*YOUR ASSIGNMENT*.
Go through the listing below and count each line with the word "grid" in it; return only the count.

*RECORD SET*.
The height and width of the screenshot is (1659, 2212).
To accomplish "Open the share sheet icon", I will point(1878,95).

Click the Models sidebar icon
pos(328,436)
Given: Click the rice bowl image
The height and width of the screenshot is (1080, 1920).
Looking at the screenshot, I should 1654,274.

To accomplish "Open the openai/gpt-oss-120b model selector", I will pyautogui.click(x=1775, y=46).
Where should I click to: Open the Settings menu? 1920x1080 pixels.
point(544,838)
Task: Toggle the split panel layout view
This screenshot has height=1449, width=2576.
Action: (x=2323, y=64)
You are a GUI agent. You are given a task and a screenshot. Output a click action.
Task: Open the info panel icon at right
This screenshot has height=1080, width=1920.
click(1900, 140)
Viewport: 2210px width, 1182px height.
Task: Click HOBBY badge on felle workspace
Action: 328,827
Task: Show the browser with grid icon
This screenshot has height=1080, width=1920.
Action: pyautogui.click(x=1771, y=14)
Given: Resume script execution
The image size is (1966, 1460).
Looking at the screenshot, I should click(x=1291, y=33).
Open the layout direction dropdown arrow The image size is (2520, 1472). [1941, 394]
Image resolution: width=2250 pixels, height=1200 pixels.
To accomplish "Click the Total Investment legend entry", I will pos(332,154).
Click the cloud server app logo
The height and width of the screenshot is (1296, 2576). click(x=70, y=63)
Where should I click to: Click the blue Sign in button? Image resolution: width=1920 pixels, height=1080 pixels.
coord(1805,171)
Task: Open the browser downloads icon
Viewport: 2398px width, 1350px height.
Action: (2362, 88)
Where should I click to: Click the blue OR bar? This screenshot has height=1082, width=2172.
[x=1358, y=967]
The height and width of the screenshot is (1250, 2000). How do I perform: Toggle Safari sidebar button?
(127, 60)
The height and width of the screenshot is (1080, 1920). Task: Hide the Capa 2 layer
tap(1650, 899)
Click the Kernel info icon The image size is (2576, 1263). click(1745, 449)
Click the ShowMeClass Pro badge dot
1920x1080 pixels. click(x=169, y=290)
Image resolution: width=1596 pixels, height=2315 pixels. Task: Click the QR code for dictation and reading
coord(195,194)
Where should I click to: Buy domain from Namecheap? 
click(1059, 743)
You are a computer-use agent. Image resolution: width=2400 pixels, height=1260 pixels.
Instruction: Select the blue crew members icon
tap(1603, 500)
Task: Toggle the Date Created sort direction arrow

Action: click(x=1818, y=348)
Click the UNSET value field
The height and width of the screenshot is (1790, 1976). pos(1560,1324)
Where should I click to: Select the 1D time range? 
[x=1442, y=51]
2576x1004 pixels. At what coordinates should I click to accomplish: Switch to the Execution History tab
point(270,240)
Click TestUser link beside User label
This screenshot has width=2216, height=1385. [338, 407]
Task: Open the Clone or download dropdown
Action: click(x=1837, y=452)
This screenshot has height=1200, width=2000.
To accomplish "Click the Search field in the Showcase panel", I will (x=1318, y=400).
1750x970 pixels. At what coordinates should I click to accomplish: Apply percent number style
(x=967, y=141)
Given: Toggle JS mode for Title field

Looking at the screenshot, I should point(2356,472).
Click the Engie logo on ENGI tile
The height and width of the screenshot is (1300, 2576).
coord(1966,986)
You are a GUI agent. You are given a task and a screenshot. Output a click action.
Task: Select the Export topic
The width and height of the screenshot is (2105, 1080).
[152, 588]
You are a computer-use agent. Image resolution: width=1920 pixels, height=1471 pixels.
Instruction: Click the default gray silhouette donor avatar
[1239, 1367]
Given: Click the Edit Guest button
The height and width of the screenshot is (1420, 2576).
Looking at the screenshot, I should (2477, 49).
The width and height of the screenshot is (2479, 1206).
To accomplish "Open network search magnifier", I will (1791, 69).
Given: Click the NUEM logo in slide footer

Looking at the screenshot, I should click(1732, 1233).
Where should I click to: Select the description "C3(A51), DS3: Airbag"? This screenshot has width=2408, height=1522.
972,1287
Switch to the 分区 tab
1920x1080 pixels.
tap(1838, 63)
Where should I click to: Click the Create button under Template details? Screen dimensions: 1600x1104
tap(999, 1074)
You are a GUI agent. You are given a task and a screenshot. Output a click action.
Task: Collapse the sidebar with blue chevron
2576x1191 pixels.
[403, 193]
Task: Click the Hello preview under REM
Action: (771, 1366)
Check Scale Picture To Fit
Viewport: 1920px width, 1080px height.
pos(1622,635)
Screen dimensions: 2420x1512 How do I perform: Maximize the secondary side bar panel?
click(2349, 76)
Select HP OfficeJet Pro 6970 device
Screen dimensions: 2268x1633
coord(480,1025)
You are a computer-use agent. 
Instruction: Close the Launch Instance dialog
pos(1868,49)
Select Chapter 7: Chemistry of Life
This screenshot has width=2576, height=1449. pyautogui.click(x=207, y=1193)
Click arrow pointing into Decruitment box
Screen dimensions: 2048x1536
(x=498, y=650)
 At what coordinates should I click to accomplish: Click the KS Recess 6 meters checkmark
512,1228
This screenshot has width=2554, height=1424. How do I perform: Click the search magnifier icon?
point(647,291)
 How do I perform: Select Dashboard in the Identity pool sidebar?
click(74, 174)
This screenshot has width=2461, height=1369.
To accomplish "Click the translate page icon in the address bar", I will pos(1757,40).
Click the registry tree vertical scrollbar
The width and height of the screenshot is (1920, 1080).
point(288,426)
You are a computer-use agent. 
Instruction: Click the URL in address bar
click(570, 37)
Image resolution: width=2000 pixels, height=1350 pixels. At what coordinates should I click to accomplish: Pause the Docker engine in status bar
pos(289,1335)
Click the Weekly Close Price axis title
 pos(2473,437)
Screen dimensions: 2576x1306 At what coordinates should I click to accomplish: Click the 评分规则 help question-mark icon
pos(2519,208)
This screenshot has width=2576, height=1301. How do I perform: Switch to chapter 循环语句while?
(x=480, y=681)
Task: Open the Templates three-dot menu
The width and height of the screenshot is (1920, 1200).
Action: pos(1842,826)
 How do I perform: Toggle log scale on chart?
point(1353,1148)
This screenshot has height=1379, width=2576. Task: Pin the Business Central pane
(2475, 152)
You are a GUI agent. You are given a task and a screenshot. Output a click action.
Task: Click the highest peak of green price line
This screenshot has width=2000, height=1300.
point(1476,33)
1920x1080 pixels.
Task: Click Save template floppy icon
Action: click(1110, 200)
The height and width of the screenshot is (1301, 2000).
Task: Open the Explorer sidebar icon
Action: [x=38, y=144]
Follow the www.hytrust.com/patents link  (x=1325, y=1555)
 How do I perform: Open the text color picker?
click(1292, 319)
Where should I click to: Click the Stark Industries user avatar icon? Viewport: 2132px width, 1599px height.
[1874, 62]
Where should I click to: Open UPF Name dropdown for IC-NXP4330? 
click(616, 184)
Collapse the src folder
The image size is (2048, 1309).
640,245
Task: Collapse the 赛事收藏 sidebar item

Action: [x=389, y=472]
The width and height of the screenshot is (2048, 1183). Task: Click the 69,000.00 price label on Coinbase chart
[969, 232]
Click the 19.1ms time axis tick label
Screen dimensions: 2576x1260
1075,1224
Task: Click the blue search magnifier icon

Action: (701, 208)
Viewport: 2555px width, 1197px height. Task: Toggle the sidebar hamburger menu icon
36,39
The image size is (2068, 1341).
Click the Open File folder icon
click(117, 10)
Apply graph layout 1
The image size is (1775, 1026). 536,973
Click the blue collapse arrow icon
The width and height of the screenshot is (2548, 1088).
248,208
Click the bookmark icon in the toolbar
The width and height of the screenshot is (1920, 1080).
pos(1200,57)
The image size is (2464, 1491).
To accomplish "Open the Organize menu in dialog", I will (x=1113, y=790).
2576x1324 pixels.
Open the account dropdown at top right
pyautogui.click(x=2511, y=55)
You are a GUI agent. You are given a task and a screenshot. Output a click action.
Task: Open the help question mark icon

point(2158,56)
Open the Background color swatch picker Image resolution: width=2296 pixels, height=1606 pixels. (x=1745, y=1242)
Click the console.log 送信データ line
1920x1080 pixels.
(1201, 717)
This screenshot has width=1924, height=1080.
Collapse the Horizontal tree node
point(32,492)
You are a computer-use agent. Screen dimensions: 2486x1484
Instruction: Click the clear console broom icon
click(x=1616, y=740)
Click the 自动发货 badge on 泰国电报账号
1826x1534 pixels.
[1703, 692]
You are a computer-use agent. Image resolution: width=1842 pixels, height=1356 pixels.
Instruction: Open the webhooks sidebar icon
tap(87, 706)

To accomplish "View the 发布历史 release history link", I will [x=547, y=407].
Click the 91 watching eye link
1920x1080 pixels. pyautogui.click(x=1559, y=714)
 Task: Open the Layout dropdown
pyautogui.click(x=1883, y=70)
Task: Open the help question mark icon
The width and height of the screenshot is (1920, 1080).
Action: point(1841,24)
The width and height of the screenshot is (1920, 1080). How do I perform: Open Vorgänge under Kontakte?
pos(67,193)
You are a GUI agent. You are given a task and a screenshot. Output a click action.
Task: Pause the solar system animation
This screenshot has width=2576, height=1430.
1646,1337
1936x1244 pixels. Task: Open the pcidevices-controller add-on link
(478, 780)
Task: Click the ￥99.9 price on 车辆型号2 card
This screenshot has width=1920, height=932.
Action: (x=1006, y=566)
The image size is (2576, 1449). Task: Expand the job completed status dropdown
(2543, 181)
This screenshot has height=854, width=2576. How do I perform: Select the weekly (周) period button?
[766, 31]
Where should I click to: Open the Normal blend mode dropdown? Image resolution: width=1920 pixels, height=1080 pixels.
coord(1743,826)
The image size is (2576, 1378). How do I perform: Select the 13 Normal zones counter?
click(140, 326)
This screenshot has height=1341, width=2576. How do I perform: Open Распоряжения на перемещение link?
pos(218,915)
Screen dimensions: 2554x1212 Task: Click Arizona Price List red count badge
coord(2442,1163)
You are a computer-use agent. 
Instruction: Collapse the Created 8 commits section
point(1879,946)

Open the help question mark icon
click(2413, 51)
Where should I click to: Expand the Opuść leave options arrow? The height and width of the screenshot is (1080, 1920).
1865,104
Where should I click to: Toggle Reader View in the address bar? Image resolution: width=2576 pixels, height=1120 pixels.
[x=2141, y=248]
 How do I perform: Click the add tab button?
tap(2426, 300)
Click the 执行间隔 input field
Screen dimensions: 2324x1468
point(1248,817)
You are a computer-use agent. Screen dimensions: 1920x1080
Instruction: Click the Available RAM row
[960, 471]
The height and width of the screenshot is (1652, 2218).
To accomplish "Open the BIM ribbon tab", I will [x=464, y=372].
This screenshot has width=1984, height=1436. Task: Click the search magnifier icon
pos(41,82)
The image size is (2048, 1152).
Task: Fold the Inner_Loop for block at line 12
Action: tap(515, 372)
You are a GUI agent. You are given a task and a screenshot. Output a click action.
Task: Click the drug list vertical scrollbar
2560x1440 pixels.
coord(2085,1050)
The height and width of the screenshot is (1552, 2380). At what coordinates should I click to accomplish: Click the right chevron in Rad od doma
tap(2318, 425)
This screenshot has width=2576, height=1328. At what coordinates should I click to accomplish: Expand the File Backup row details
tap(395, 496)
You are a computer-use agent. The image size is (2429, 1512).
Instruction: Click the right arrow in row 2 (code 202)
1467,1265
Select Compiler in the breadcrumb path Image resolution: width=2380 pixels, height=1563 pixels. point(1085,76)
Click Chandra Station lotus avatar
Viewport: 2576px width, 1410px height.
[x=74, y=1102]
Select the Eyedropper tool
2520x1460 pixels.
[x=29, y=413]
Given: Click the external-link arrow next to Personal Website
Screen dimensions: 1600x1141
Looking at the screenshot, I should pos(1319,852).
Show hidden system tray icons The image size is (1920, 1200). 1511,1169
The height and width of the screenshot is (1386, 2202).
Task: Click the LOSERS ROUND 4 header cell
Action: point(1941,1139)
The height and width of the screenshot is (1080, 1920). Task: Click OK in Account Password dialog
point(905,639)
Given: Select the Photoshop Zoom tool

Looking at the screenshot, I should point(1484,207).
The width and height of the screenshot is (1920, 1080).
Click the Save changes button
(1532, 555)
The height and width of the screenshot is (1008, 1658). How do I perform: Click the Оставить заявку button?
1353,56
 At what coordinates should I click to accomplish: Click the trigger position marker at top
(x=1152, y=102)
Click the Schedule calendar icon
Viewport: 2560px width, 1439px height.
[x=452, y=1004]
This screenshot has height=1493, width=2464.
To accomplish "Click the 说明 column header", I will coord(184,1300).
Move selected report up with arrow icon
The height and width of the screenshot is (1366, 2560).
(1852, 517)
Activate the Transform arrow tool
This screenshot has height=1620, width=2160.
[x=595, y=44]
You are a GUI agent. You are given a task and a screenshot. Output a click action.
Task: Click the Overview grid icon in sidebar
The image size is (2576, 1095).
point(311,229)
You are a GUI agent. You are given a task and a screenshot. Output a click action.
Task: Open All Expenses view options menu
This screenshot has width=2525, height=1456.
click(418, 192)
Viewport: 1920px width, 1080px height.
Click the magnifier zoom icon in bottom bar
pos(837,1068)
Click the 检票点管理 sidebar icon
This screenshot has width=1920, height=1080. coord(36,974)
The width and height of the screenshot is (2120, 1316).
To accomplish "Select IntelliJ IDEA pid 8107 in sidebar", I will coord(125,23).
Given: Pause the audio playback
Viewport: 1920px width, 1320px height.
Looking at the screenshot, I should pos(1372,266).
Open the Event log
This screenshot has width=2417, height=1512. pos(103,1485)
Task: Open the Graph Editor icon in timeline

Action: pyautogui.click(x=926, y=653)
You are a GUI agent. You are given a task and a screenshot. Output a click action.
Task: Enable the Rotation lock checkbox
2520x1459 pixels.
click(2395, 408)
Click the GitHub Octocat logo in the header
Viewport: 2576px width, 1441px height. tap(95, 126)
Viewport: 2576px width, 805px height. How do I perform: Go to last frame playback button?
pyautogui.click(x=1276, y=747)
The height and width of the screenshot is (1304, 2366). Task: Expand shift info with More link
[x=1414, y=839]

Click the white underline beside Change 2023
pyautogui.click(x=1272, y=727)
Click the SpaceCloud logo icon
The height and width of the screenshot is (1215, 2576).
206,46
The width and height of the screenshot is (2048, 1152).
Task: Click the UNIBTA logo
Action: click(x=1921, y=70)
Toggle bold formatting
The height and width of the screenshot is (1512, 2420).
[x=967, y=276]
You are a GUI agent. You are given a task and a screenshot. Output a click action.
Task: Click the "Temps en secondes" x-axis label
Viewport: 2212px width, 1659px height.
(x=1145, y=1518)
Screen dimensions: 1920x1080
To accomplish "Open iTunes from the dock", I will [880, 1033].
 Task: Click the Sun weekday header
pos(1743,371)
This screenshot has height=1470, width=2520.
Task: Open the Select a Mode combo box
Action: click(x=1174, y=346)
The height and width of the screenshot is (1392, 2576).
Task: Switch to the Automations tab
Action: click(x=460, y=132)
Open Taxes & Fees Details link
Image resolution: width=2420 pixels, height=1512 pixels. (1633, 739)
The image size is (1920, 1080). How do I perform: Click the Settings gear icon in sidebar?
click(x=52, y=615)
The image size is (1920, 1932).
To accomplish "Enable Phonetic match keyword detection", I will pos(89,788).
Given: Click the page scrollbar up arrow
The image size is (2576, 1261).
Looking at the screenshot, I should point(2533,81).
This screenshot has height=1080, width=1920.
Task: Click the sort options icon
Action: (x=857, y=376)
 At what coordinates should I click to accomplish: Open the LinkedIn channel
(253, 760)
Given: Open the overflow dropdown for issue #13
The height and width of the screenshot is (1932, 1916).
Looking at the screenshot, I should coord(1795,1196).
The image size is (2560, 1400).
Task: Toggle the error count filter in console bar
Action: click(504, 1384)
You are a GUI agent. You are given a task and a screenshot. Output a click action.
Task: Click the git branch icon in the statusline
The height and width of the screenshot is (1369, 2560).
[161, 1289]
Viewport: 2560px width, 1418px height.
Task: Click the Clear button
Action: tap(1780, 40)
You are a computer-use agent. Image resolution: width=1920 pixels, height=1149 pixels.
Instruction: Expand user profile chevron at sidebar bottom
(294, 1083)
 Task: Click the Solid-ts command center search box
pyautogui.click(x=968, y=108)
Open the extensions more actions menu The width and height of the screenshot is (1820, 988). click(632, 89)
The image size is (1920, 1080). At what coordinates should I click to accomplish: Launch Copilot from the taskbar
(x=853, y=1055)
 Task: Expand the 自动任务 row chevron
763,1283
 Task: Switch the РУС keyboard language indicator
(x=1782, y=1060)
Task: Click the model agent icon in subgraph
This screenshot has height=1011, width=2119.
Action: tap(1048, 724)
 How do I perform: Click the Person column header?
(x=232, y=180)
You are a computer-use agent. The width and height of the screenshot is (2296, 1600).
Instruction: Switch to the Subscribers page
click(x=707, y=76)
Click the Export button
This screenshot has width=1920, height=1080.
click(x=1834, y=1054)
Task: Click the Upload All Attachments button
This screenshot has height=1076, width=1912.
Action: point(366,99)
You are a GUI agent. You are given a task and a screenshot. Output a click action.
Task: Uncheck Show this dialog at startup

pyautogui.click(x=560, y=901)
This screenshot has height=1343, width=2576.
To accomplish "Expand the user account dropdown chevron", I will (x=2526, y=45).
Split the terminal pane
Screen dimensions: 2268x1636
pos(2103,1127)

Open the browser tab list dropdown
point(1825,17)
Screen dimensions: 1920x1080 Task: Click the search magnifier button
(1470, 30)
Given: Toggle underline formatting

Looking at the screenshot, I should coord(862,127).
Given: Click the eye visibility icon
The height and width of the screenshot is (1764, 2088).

*SOLUTION FOR THIS PROBLEM*.
2